Be wary, Dmitriy Sukhotsky, because Adonis Stevenson is in good spirits, is grinning, and doesn’t have that typical nasty gameface we come to expect, at times, from fighters counting down to fight night.
Isn’t a nasty gameface a good thing, indicative of the imminent peril a fighter is going to force a foe to endure? Not always, says Stevenson’s promoter, Yvon Michel, who checked in with TSS on Wednesday at noon. While Adonis was helping feed the needy and down on their luck and homeless at a Quebec shelter which doles out 500 meals a day, God bless ’em, Michel told me that a relaxed Adonis is a dangerous Adonis.
We will see the result Friday night, on Showtime, he told me.
“I haven’t see him so happy and smiling since his fight against Chad Dawson (in 2013),” Michel said. “He’s really comfortable, nothing is bothering him, and training camp went so well. He’s a happy camper, and he’s happy to be getting in the ring for his second fight in 2014.”

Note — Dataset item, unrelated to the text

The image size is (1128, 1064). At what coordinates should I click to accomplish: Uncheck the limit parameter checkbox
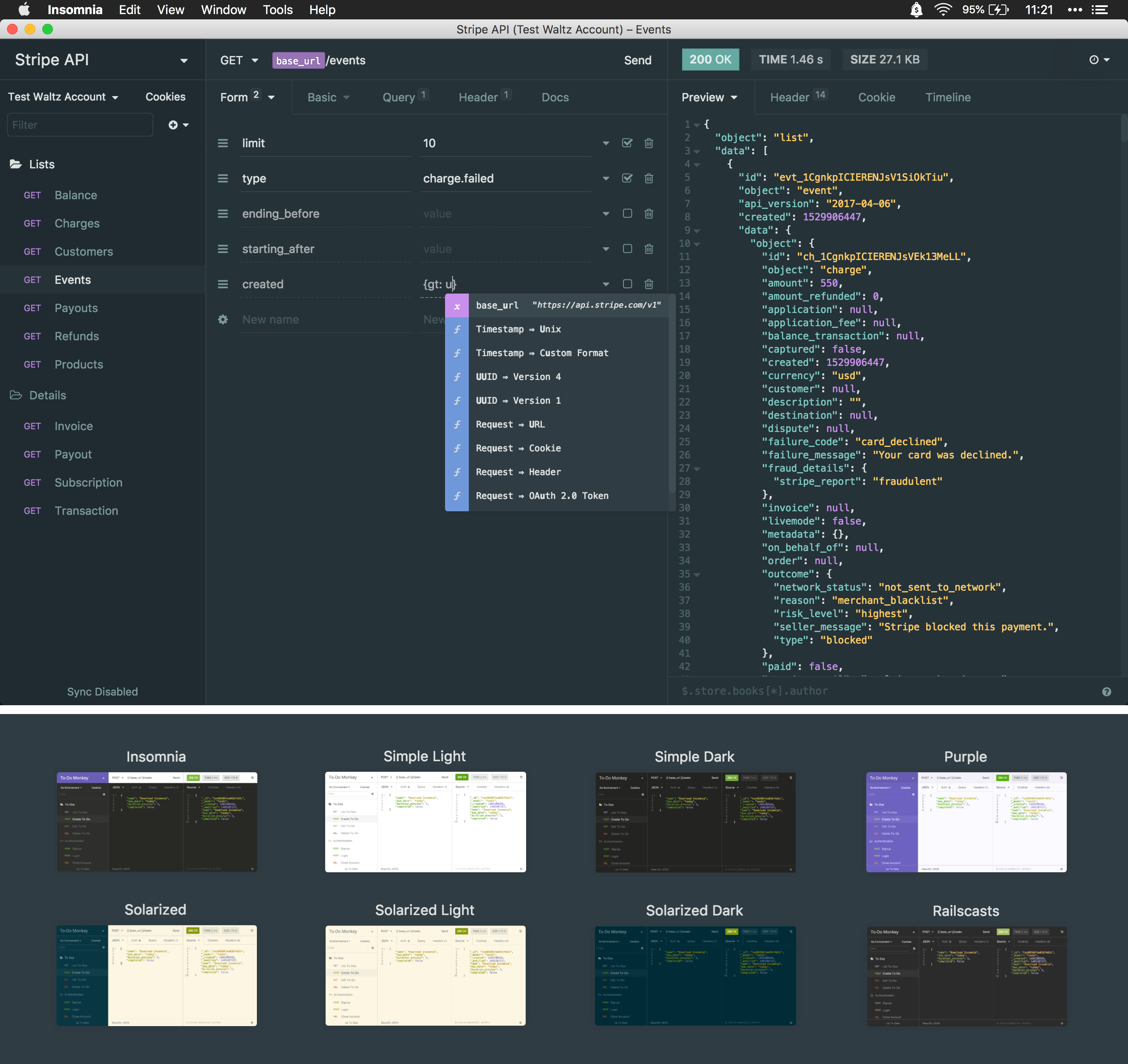627,143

As for the worthiness of the snarly gameface, Michel explained that Adonis is at his best “when he’s under control.” In his last fight, he said, issues hung over his head, such as the pending litigation, now voided, as Main Events lodged a suit vs. Adonis, and Michel. This stemmed from a proposed Stevenson vs. Sergey Kovalev bout which got into heavy planning stages and was then blown up. Michel said he and Adonis are keen to re-visit that plan, and are happy that the suit against them is no more. “It bothered him, Michel said. “Now, nothing bothers him. We are confident he will beat Sukhostsky. And then we will go in the direction of a light heavyweight unification. Adonis wants to be the unified champion. We believe Kovalev will beat Jean Pascal in March, and Adonis will fight Kovalev sometime next fall.”
The best paid plans call for Adonis to fight Friday, then again on April 4th. Then, fingers crossed, a unification bout in the fall. “He plans to fight three times next year,” Michel said.

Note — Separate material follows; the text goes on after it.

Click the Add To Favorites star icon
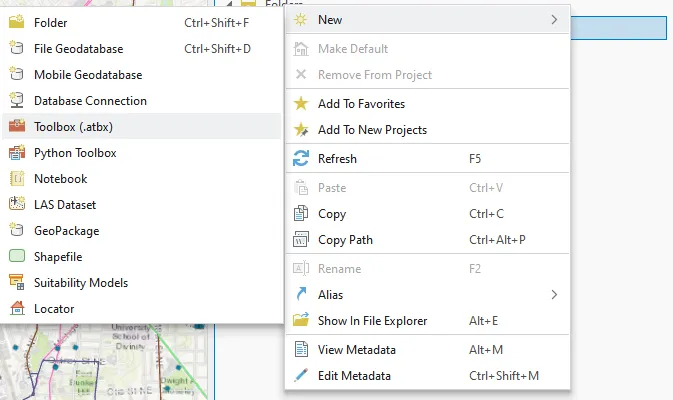This screenshot has height=400, width=673. tap(301, 104)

The promoter said Sukhostsky is no laydown artist and this will be a test Friday. He alerted me to a YouTube video which shows the Russian, who he presumes will be hungry to score an upset and change his life, taking it to German light heavy champ Juergen Braehmer. It was round ten, and if it weren’t in Germany, Michel thinks the bout would have been stopped and Suk would be wearing a belt.
He believes on message Adonis will be there Friday, working like he did against Tavoris Cloud (Sept. 2013), listening to the nephew of Emanuel Steward, trainer Sugar Hill, and being the smart but snarly KO craver. Suk comes forward, and Adonis should be able to punish him with wicked counters. Suk is, Michel said, a solid guy, has good fundamentals, keeps his hands high, comes forward, and he thinks Adonis is injury free, no hand or shoulder woes, so full force and velocity should be on display from the Haitian-born hitter. Plus, there’s some good vibes in the air after Saturday saw Andy Lee, another Steward protege, get ‘er done and win a middleweight crown. Adonis, Michel said, felt like that was a win for the Kronk family, and seeks to continue the momentum Friday.
We should see Adonis showing what Michel most likes about him, the desire to carry out the imperative Steward hammered: KOs, emeffer!
“That’s why he’s special…you talk to a fighter, and he says, ‘Oh, I will go for the KO if it’s there.’ Not Adonis. It is his mentality to go for the KO. He doesn’t pace himself, he goes for it every round. This is why he’s never in a boring fight!”